*ÜBUNGSTEXT:*
Werden Landwirte ihr Auskommen zukünftig als Energiewirte finden?

Die stärkere Nutzung landwirtschaftlicher Flächen mit Wind und PV kann tatsächlich eine attraktive Option sein, wobei es natürlich stark auf die jeweiligen Wind- und Wetterbedingungen ankommt. Ob die Vergärung von Gülle wirtschaftlich attraktiv ist, hängt ebenfalls stark von den konkreten Gegebenheiten ab. In Viehbetrieben kann sich die Vergärung in Güllekleinanlagen lohnen, denn hier ist die für die Stromerzeugung ausgezahlte EEG-Vergütung auskömmlich. Dagegen rechnen sich neue Biogasanlagen, die überwiegend nachwachsende Rohstoffen einsetzen, unter den bestehenden Rahmenbedingungen eher nicht mehr. Für Landwirte interessant könnte die Biogasaufbereitung zu Biomethan und anschließende Einspeisung in das Erdgasnetz sein, denn der Einsatz von Biomethan soll im Rahmen des EEG 2023 weiter ausgebaut werden und auch im Verkehrsbereich werden voraussichtlich attraktive Erlöse erzielbar sein, wenn die richtigen Einsatzstoffe, zum Beispiel Gülle und Stroh, verwendet werden.

Wie steht es um bestehende Biogasanlagen?

Welche Biogasanlagen mit Auslaufen der EEG Förderung wirtschaftlich weiterbetrieben werden können, ist derzeit noch offen. Die derzeitigen Höchstvergütungssätze sind so niedrig angesetzt, dass sich ein Weiterbetrieb nicht lohnen würde. Perspektivisch könnten diese Altanlagen zu Biomethananlagen ertüchtigt werden. Allerdings müssen hier viele Faktoren zusammenkommen, wie beispielsweise eine gewisse Mindestkapazität, Entfernung zum Gasnetz oder die richtigen Einsatzstoffe, damit sich hier ein Geschäftsmodell für Landwirte ergeben kann.

Welchen Beitrag können pflanzliche Kraftstoffe zur Energiewende im Mobilitätssektor beisteuern?

*AUSZUGSWEISE AUFLISTUNG:*
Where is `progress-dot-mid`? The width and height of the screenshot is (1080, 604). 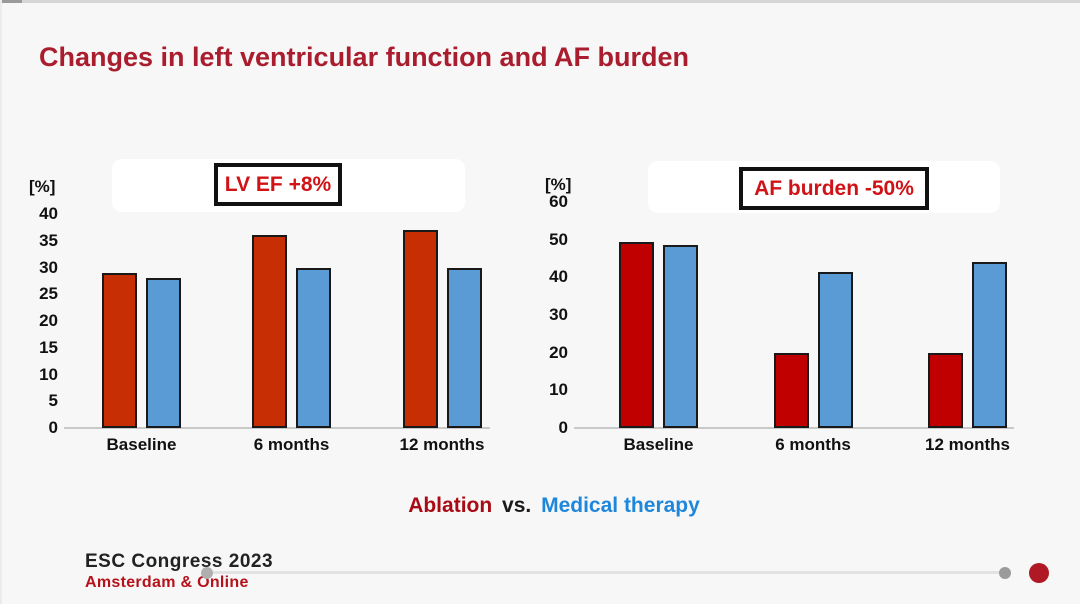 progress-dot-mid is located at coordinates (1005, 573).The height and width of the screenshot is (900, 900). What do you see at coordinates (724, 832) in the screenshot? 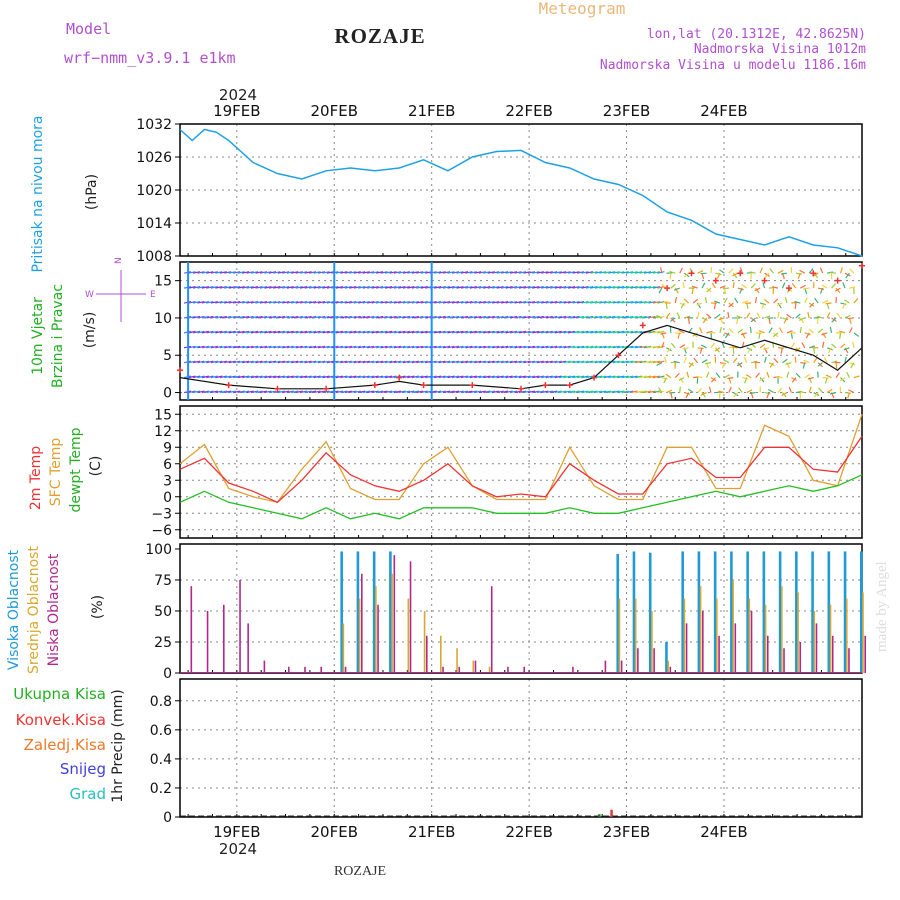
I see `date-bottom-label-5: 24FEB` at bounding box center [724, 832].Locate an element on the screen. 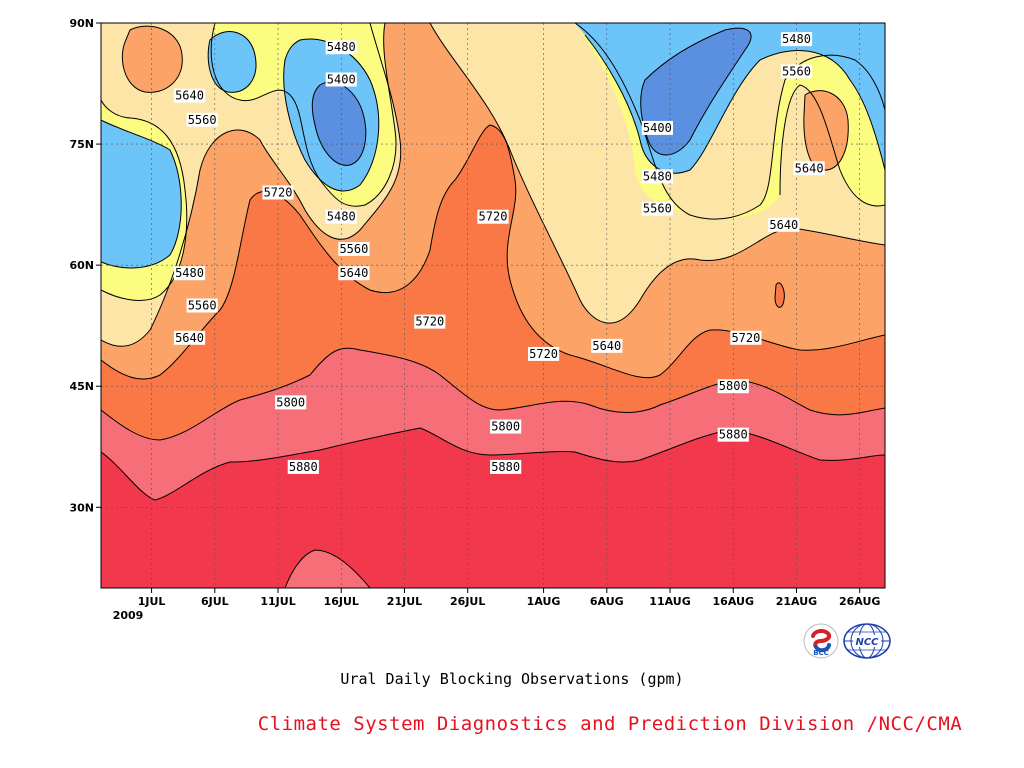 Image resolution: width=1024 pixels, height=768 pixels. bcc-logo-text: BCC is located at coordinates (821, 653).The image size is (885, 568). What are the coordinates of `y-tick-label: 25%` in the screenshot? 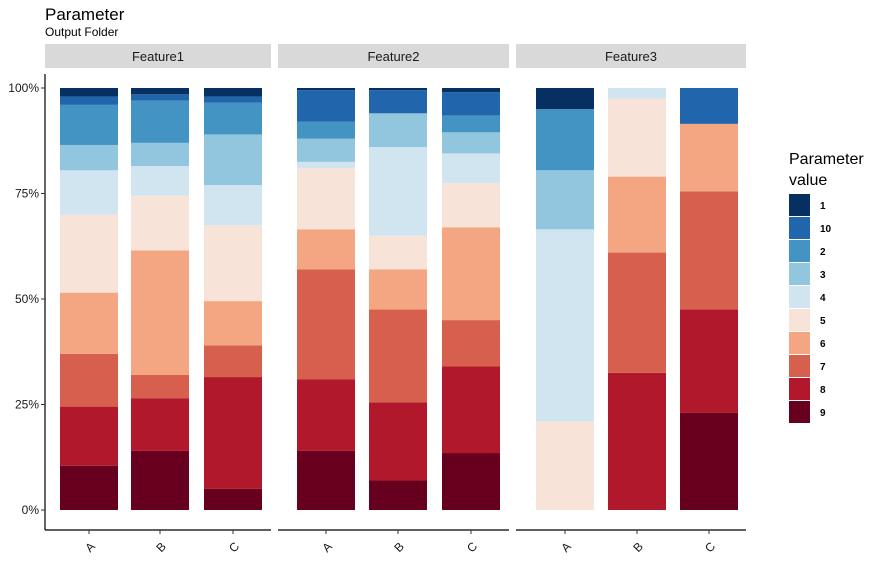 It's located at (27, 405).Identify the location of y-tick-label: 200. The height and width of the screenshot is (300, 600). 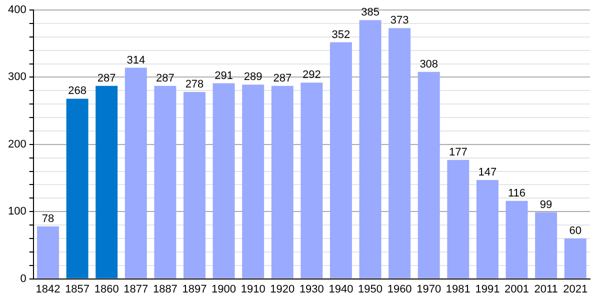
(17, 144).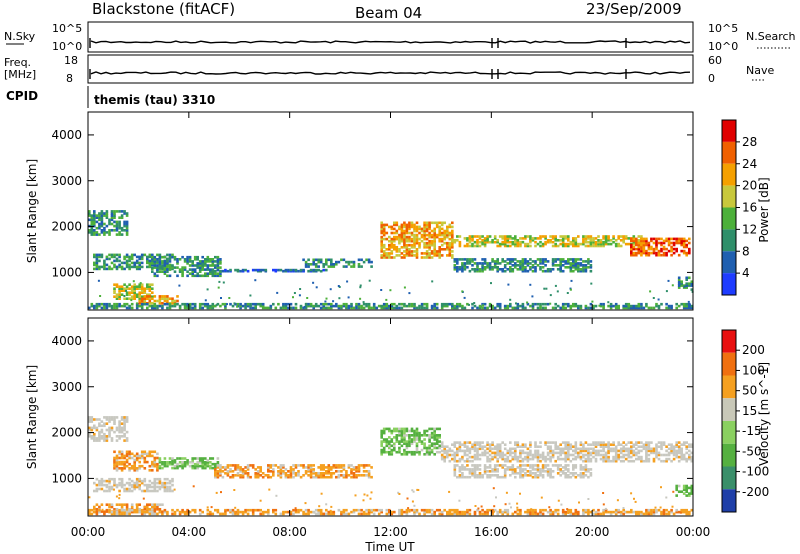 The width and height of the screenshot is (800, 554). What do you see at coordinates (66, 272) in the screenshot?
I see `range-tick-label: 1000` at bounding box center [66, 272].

*ARBEITSAUFTRÄGE:*
[1] Gib aus dem Text über Landwirte als Energiewirte wortgetreu den Abschnitt wieder, der mit „Wie steht es“ einsetzt und nach „im Mobilitätssektor beisteuern?“ endet.
[2] Führe den Text über Landwirte als Energiewirte im Anschluss an seinen letzten Satz weiter.

*LÖSUNGEN:*
[1]
Wie steht es um bestehende Biogasanlagen?

Welche Biogasanlagen mit Auslaufen der EEG Förderung wirtschaftlich weiterbetrieben werden können, ist derzeit noch offen. Die derzeitigen Höchstvergütungssätze sind so niedrig angesetzt, dass sich ein Weiterbetrieb nicht lohnen würde. Perspektivisch könnten diese Altanlagen zu Biomethananlagen ertüchtigt werden. Allerdings müssen hier viele Faktoren zusammenkommen, wie beispielsweise eine gewisse Mindestkapazität, Entfernung zum Gasnetz oder die richtigen Einsatzstoffe, damit sich hier ein Geschäftsmodell für Landwirte ergeben kann.

Welchen Beitrag können pflanzliche Kraftstoffe zur Energiewende im Mobilitätssektor beisteuern?

[2]
Biomethan und Bio-LNG haben den großen Vorteil, dass sie die selben Eigenschaften wie Erdgas aufweisen und deshalb keinerlei Beimischgrenzen unterliegen. Deshalb können CNG und LNG-Fahrzeuge damit – jedenfalls bilanziell – nahezu klimaneutral fahren. Weil diese grünen Treibstoffe dem Diesel unter Klimagesichtspunkten klar überlegen sind, sind sie insbesondere für den kurzfristig schwer zu dekarbonisierenden Schwerlastverkehr eine sehr interessante Option, zumal auch die hierfür erforderlichen Biomassepotenziale vorhanden sind. Verschiedene Unternehmen bauen aktuell entsprechende Kapazitäten auf. Bioethanol wird im Verkehrssektor als Benzinersatz bzw. -zusatz in Kraftfahrzeugen verwendet. Ernsthafte Optionen, signifikante Mengen auf Basis von Abfall und Reststoffen zu erwerben, fehlen bisher im Markt. Die aktuellen Rahmenbedingungen für Biodiesel, welcher als Beimischung als Kraftstoff für Dieselmotoren verwendet wird, enthalten Anreize für dessen stärkeren Einsatz aus Abfall und Reststoffen und auch die entsprechenden Potenziale sind vorhanden.

Welches Potential besitzen sie für die Landwirtschaft?

Derzeit geht der Trend eher dahin, dass weniger Anbaubiomasse für energetische Zwecke verwendet werden soll. Gleichzeitig wird an einer stärkeren Nutzung von Abfall und Reststoffen gearbeitet. Insbesondere bei Gülle sind hier noch signifikante Potenziale zu heben. 

Wird die Kombination Biogasanlage und Eigennutzung zum Heimvorteil?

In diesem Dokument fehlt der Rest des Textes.